First off, what we are talking about here isn't really all that new, and it's pretty damned predictable. What the DLC really represents is the center to center-right on the overall political spectrum. They only seem to the outside observer that they would be center or even center-left simply because any views that are actually "left" are completely marginalized, while those that are far-right are actually given legitimacy and sold as being center-right to right.

Realizing this means going back to Chomsky and Herman's work in "Manufacturing Consent".

Powerful sources may also use their prestige and importance to the media as a lever to deny critics access to the media: the Defense Department, for example, refused to participate in National Public Radio discussions of defense issues if experts from the Center for Defense Information were on the program; Elliott Abrams refused to appear on a program on human rights in Central America at the Kennedy School of Government, at Harvard University, unless the former ambassador, Robert White, was excluded as a participant; Claire Sterling refused to participate in television-network shows on the Bulgarian Connection where her critics would appear. In the last two of these cases, the authorities and brand-name experts were successful in monopolizing access by coercive threats.

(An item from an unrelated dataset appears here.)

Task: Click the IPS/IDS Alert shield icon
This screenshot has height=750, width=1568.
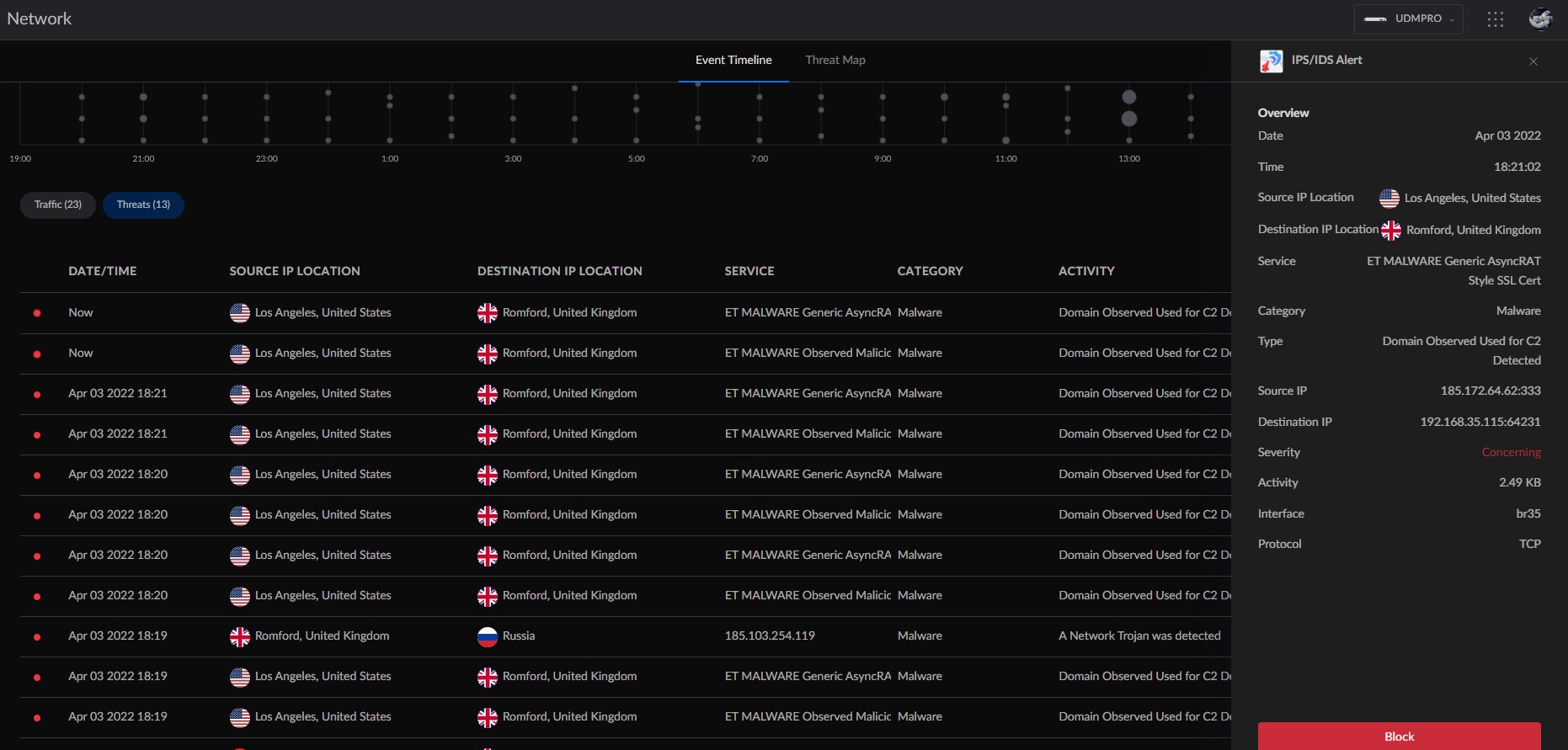Action: (1271, 61)
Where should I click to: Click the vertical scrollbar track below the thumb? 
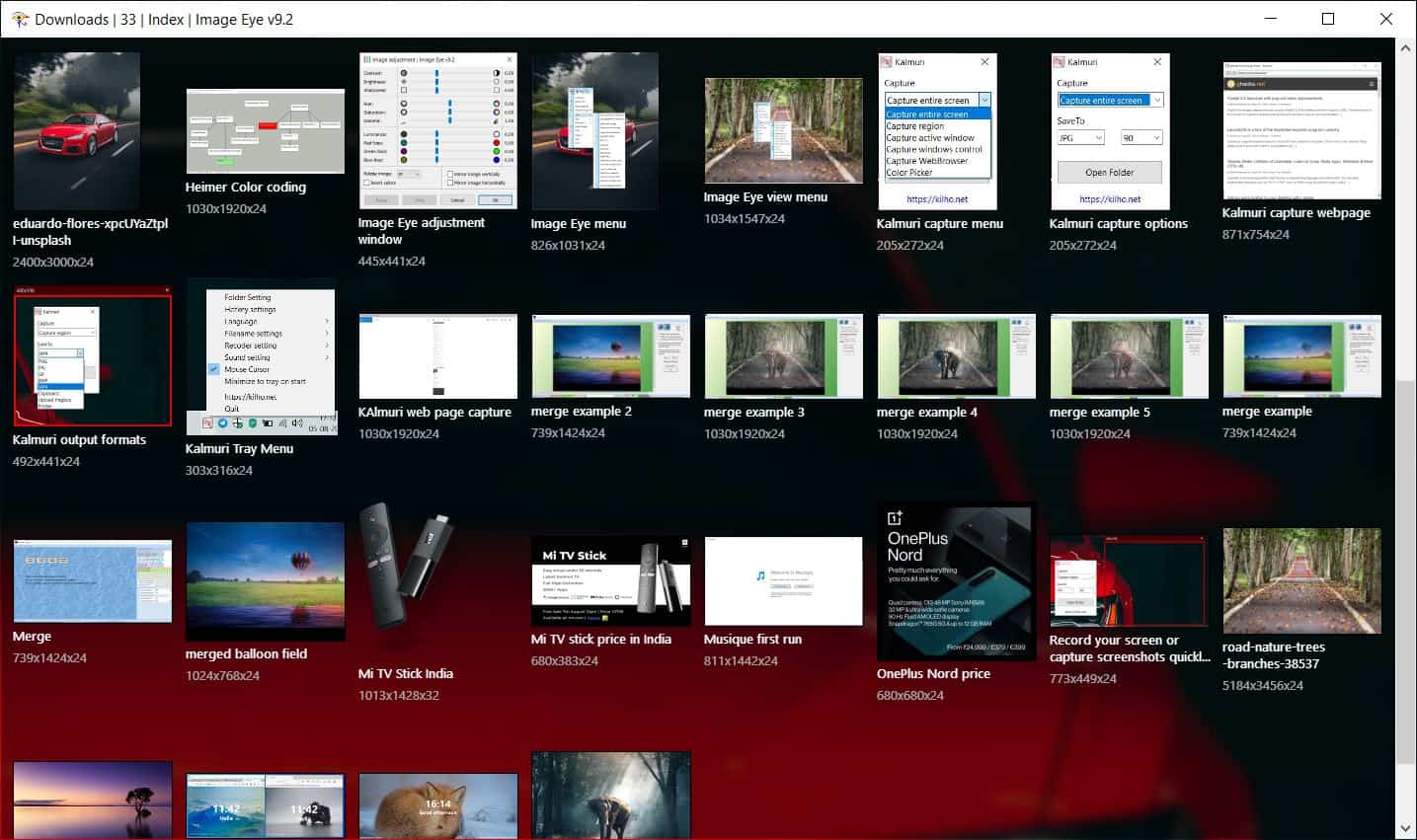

Perhaps more important, powerful sources regularly take advantage of media routines and dependency to "manage" the media, to manipulate them into following a special agenda and framework (as we will show in detail in the chapters that follow). Part of this management process consists of inundating the media with stories, which serve sometimes to foist a particular line and frame on the media (e.g., Nicaragua as illicitly supplying arms to the Salvadoran rebels), and at other times to help chase unwanted stories off the front page or out of the media altogether (the alleged delivery of MIGs to Nicaragua during the week of the I984 Nicaraguan election). This strategy can be traced back at least as far as the Committee on Public Information, established to coordinate propaganda during World War I, which "discovered in I9I7-I8 that one of the best means of controlling news was flooding news channels with 'facts,' or what amounted to official information."

The relation between power and sourcing extends beyond official and corporate provision of day-to-day news to shaping the supply of "experts." The dominance of official sources is weakened by the existence of highly respectable unofficial sources that give dissident views with great authority. This problem is alleviated by "co-opting the experts"-i.e., putting them on the payroll as consultants, funding their research, and organizing think tanks that will hire them directly and help disseminate their messages. In this way bias may be structured, and the supply of experts may be skewed in the direction desired by the government and "the market." As Henry Kissinger has pointed out, in this "age of the expert," the "constituency" of the expert is "those who have a vested interest in commonly held opinions; elaborating and defining its consensus at a high level has, after all, made him an expert." It is therefore appropriate that this restructuring has taken place to allow the commonly held opinions (meaning those that are functional for elite interests) to continue to prevail.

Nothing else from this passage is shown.